Kothachira is a village in central Kerala, southern India. The village is located on the border of Thrissur and Palakkad districts and is also known as Kothara.

Transportation

Kothachira is connected by road to the nearest towns of Pattambi and Kunnamkulam and has a Chirakkal Vishnu temple, Ayyappan kavu at south Kothachira, Appathuvalappu Devi temple, Vishnu Temple - Aathrasseri, Anthyalan Kavu on Chalissery - Peringode road, Kalari (now only Temple remains). It was the Family Temple of Malayanchath Kalarikkal Tharavadu, recently it is run by a Public Committee. There is Govt.Schools in North and South Kothachira. Kothachira there is a Mana called VENGATTURMANA which belongs to Namboodiri family. Most of the properties was belongs to them and they distributed to the ancestors of families now remains there. They paid Pattom to the land lords (Mana) after each yield for collecting the Pattom there were Kariasthans under them workers to collect it. Most of the time the farmers has to deliver the pattom like kinds (agriculture produces) the high quality out of the products.

Culture
Kothachira has been a center of traditional performing arts -- especially Kathakali, the four-century-old classical dance-drama, and Panchavadyam.Kalamandalam Gopi, one of Kathakali's all-time great actor-dancers, is from Kothachira. Kalamandalam Neelakantan Nambisan, who revolutionalised the singing style for Kathakali in the second half of the 20th century, is also from this village. It is the birthplace of Panchavadyam master in elathalam, Sekharan Nair, and the Kathakali artiste Kalamandalam Balasubramanian. The late Kathakali scholar Rama Varrier and the Kathakali musician Kalamandalam Raveendran were from Kothachira. The following persons were well known in the area during AD 1930 to AD 2000:- Kodavanparambil Malappurath Ittiri, Kodavanparambil Malappurath Kunjikrishnan, Kodavanparambil Achuthan who was Panchayath member for long period. Kodavanparambil Balan Vaidyar who was very well known ayurvedic medical practitioner.
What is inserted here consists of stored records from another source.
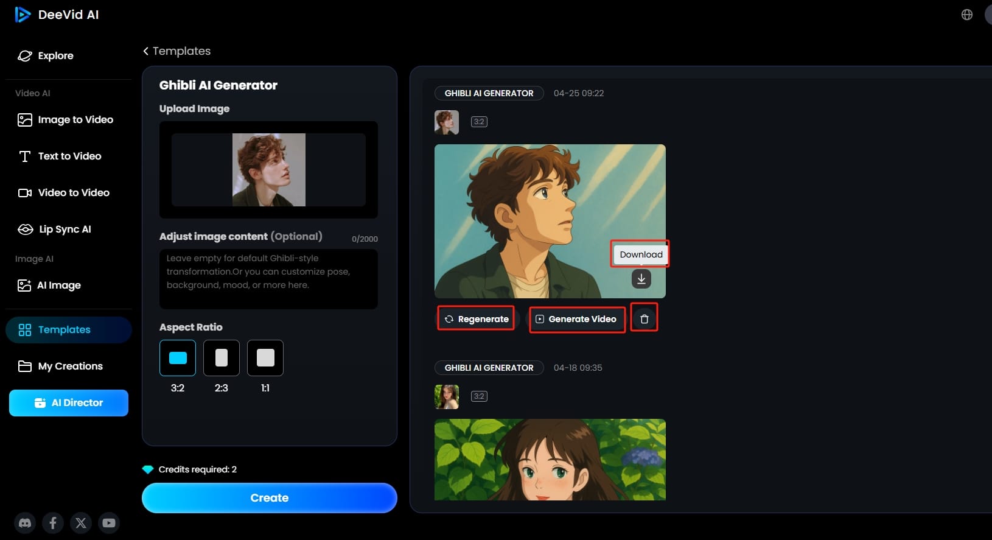This screenshot has width=992, height=540.
Task: Click the download arrow icon on image
Action: 641,279
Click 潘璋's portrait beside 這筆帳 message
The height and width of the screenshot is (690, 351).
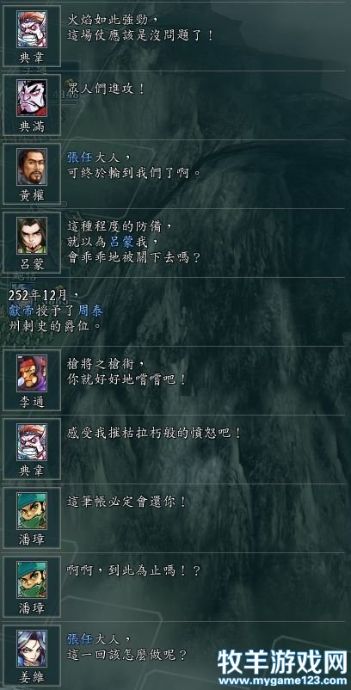tap(32, 511)
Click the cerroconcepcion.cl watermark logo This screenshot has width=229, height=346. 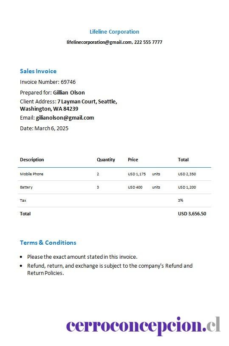pyautogui.click(x=143, y=326)
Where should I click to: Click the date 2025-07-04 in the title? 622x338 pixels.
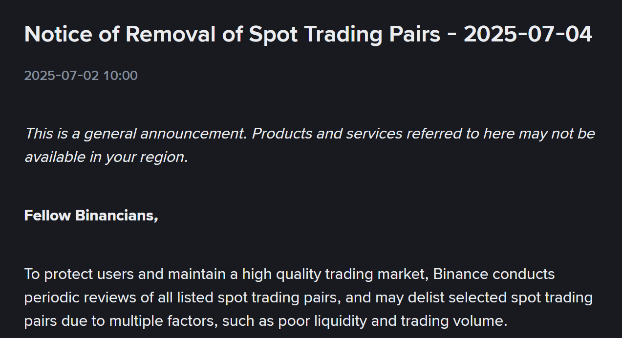(x=528, y=34)
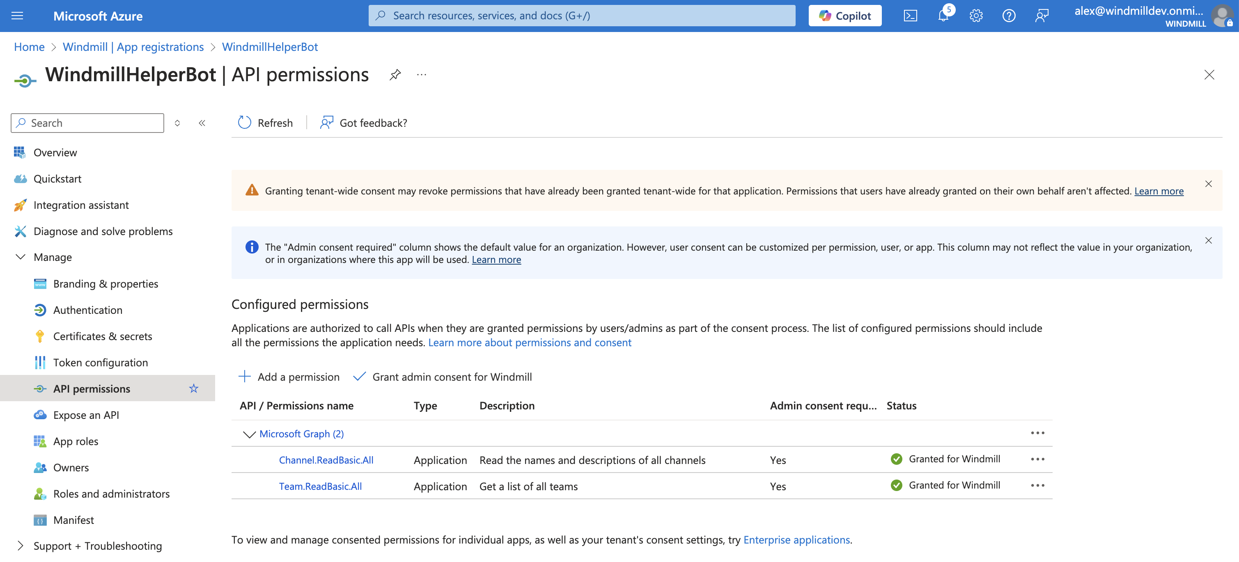1239x562 pixels.
Task: Expand Support + Troubleshooting
Action: pyautogui.click(x=20, y=545)
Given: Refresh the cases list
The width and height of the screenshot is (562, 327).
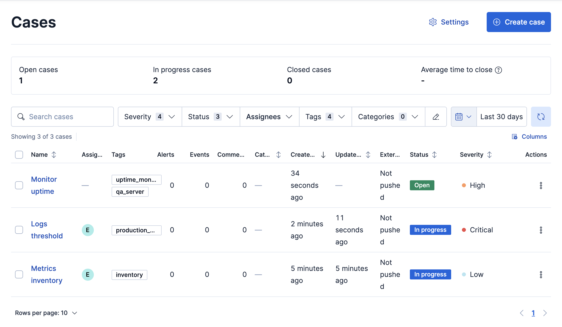Looking at the screenshot, I should (541, 117).
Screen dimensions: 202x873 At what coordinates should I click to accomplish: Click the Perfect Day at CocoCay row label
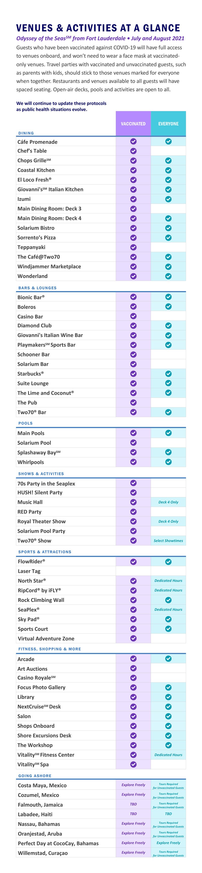point(58,843)
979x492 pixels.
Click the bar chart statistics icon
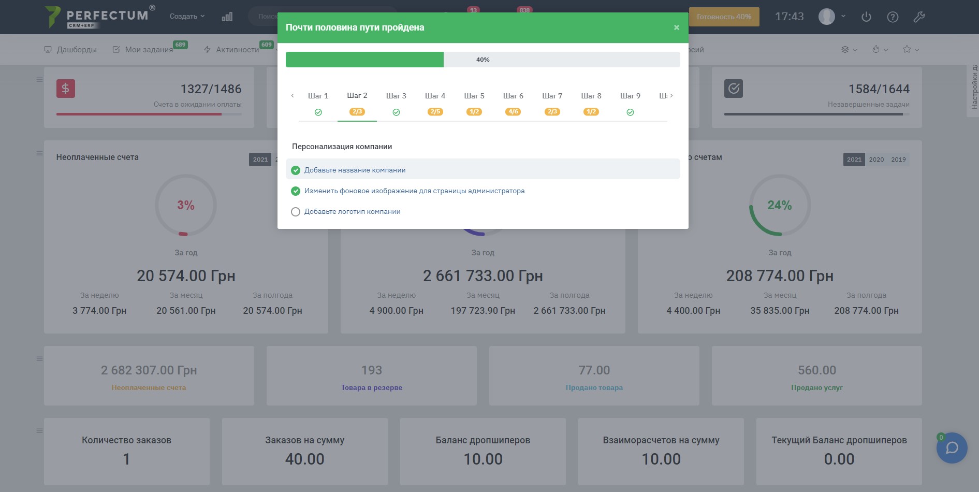[x=227, y=17]
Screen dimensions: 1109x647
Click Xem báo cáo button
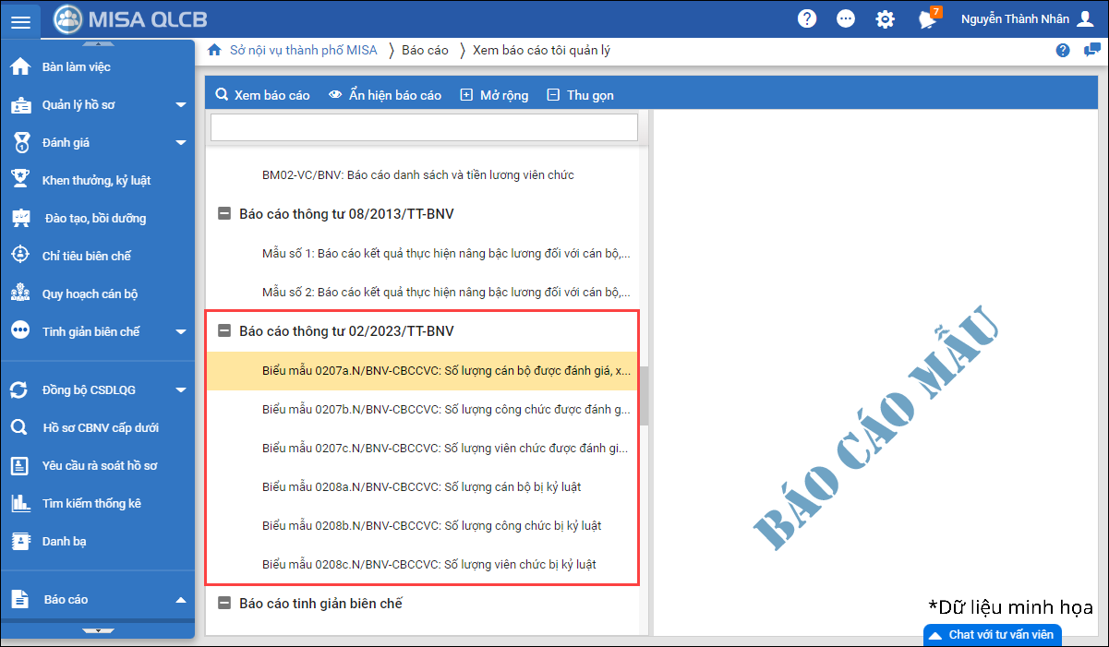pyautogui.click(x=262, y=95)
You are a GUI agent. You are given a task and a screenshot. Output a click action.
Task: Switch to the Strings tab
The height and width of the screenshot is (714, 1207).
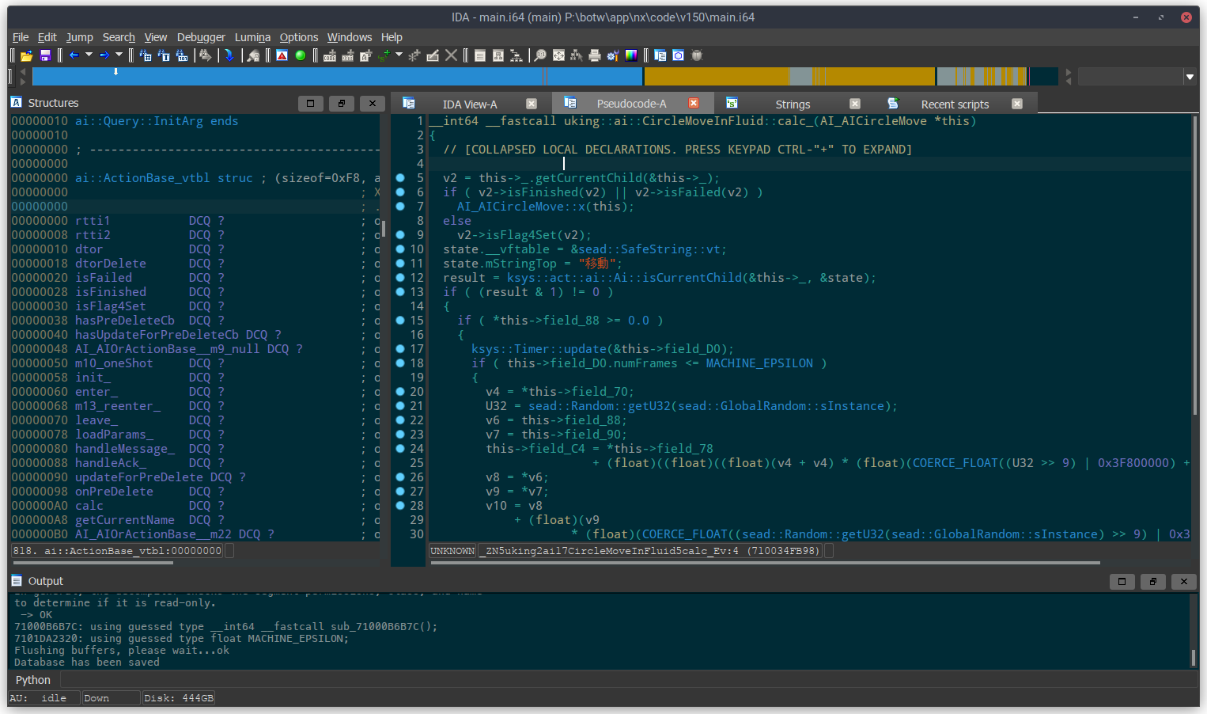(792, 104)
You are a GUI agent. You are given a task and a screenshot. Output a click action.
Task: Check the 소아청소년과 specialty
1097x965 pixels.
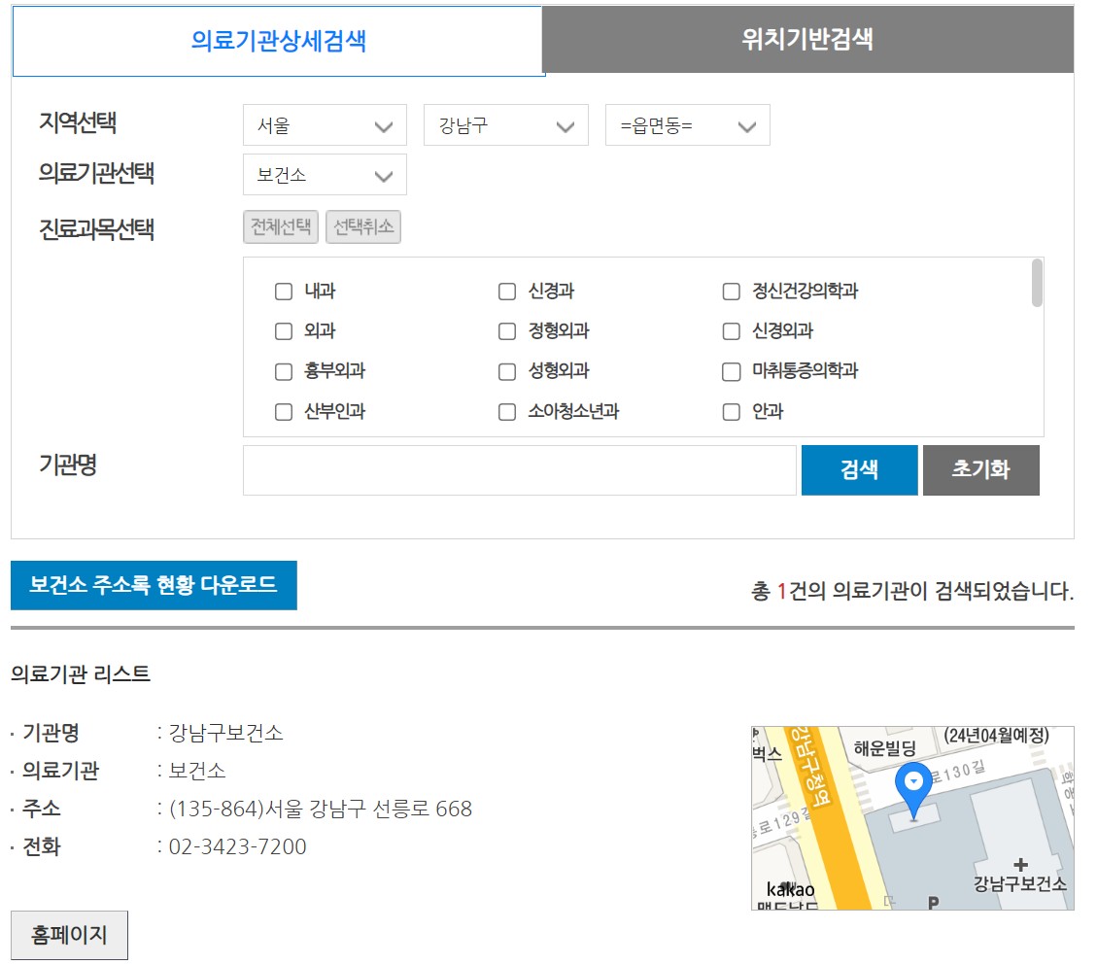point(506,411)
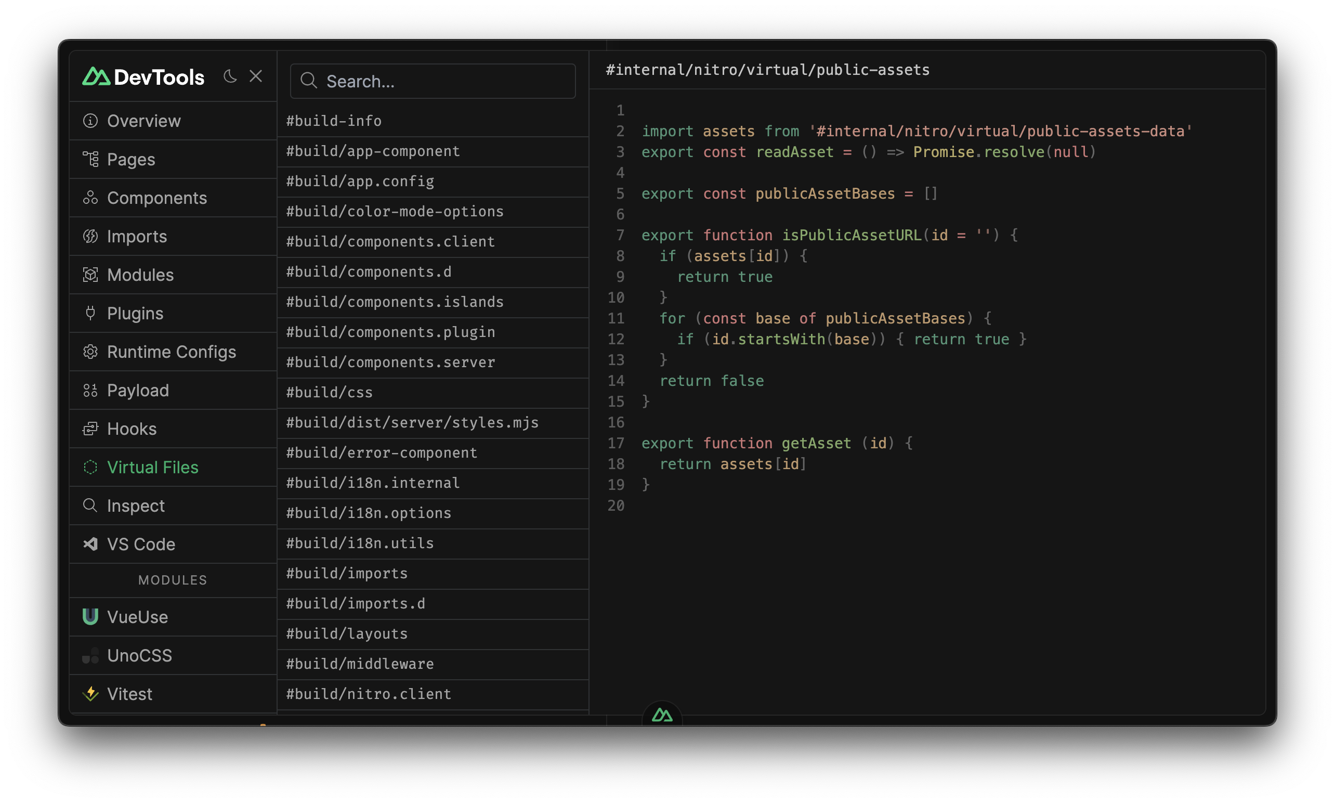Select the Runtime Configs menu item
This screenshot has height=803, width=1335.
171,352
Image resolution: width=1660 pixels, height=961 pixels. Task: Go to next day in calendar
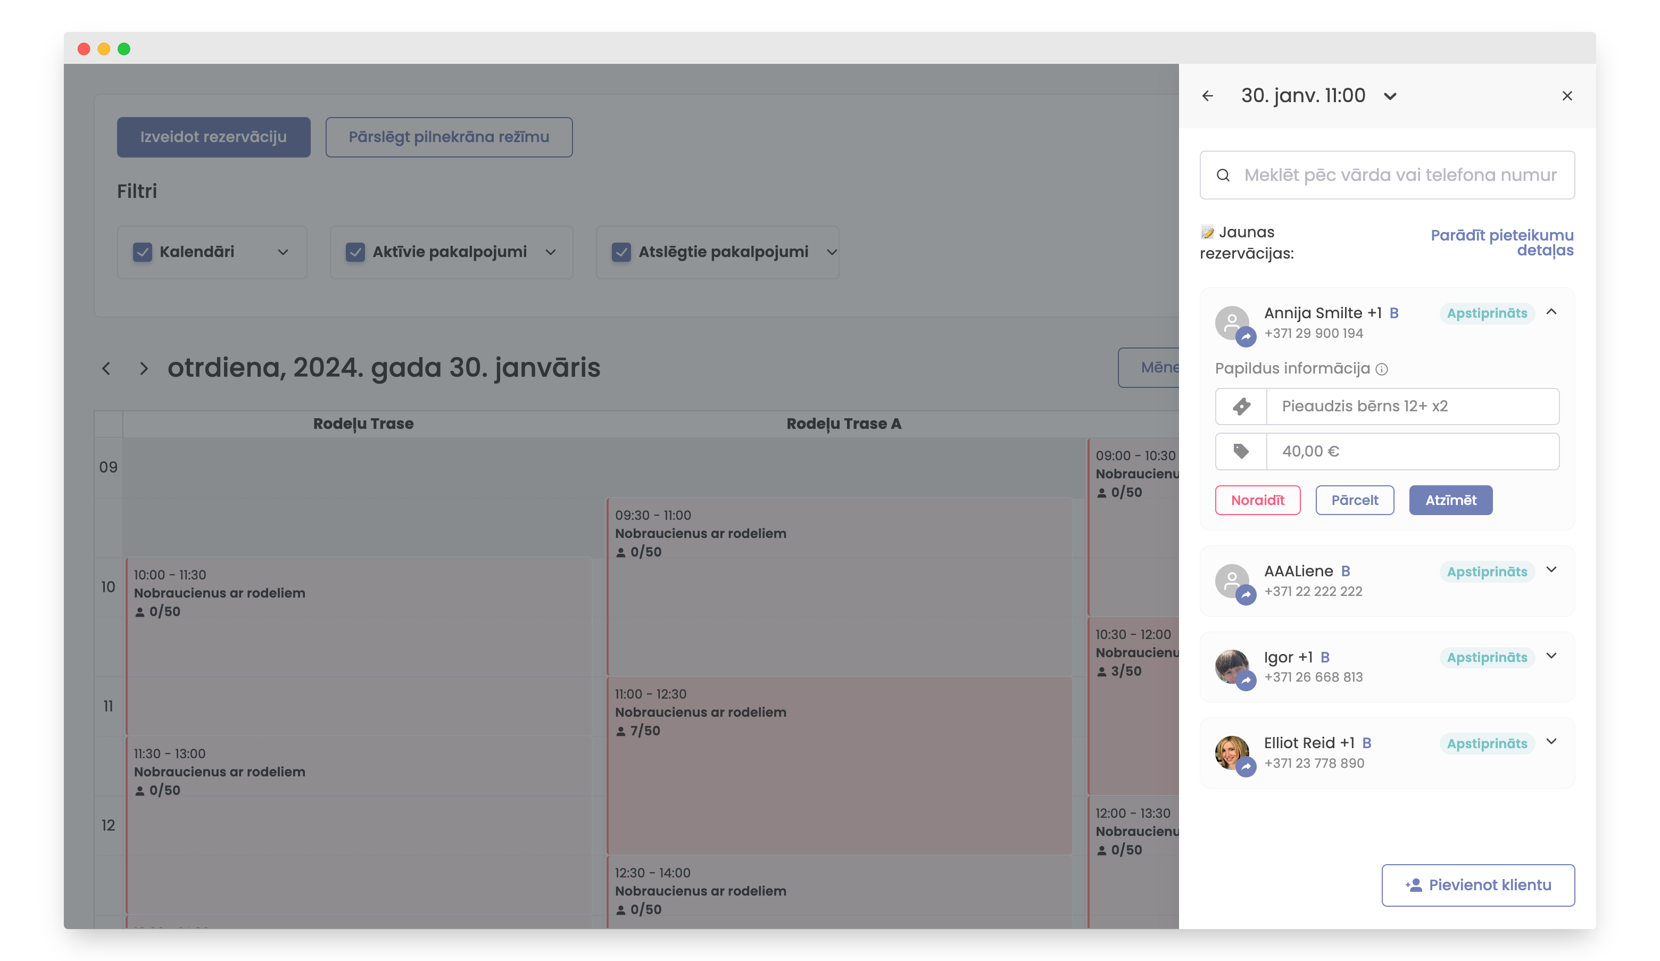(x=144, y=368)
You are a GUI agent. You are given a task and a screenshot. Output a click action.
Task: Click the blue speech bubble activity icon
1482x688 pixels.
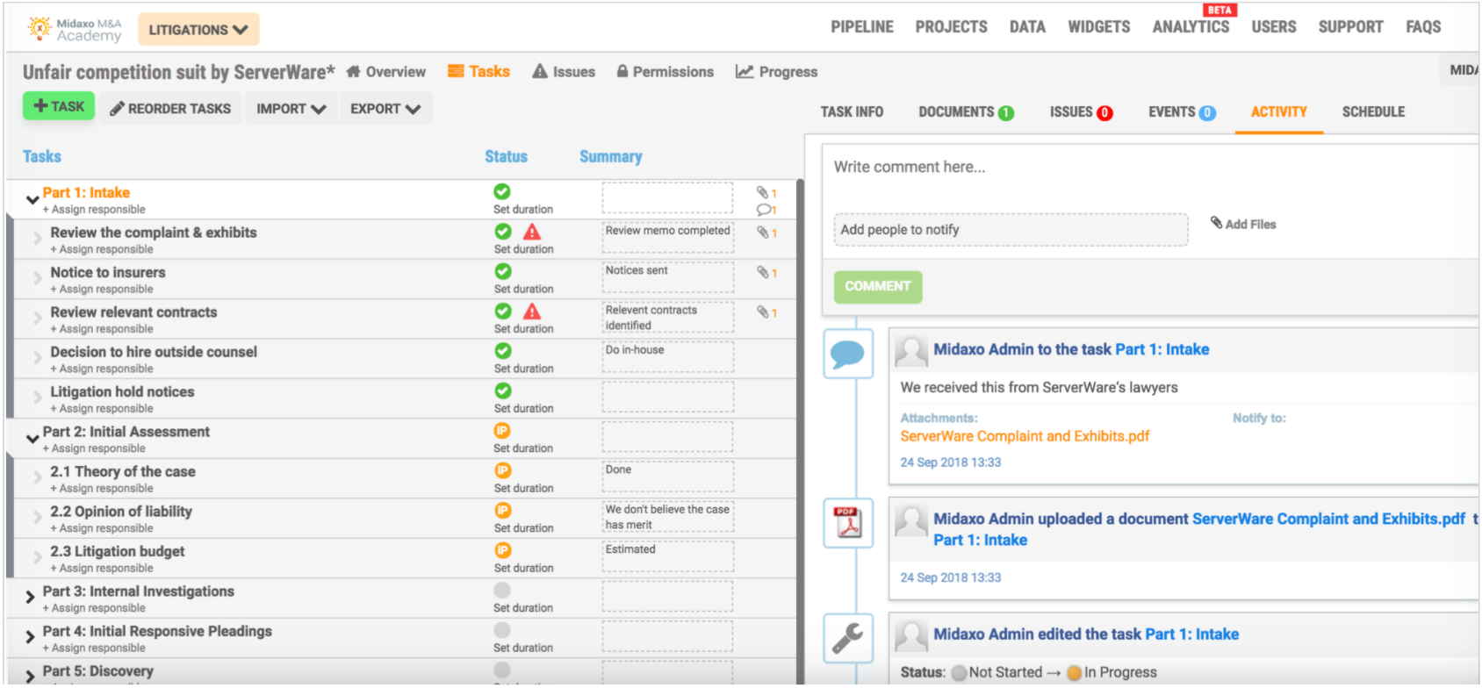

Shri. Kattekkan Parambil Thami was one of the well known agriculturist from the backward community of Kothachira. His son Shri. Manikantan was the first Computer Engineer of the area and his son Mr. K P Subramanian was Senior Manager of Canara Bank. Sri Subramanian is the founder vice president of Indian Labour Party. Kodavanparambil Sankaran was one of the largest agriculturist of the area during 20th century.

Old Illams
The village has mansions of Nampoodiri Illams, Kothara Mana being the central one. It provided a venue for several art forms -- classical, ritual and folk. Among them used to be Ayyappan Thiyyattu, traditionally performed by a Thiyyadi Nambiar family from the nearby village of Perumpilavu.

K P Vahajudeen, a very famous football player who has played for Kerala State, is from Kothachira.

Kothachira is connected to the nearest towns of Pattambi (Palakkadu) and Kunnamkulam (Trissur). Kothachira is well connected to neighboring cities by bus.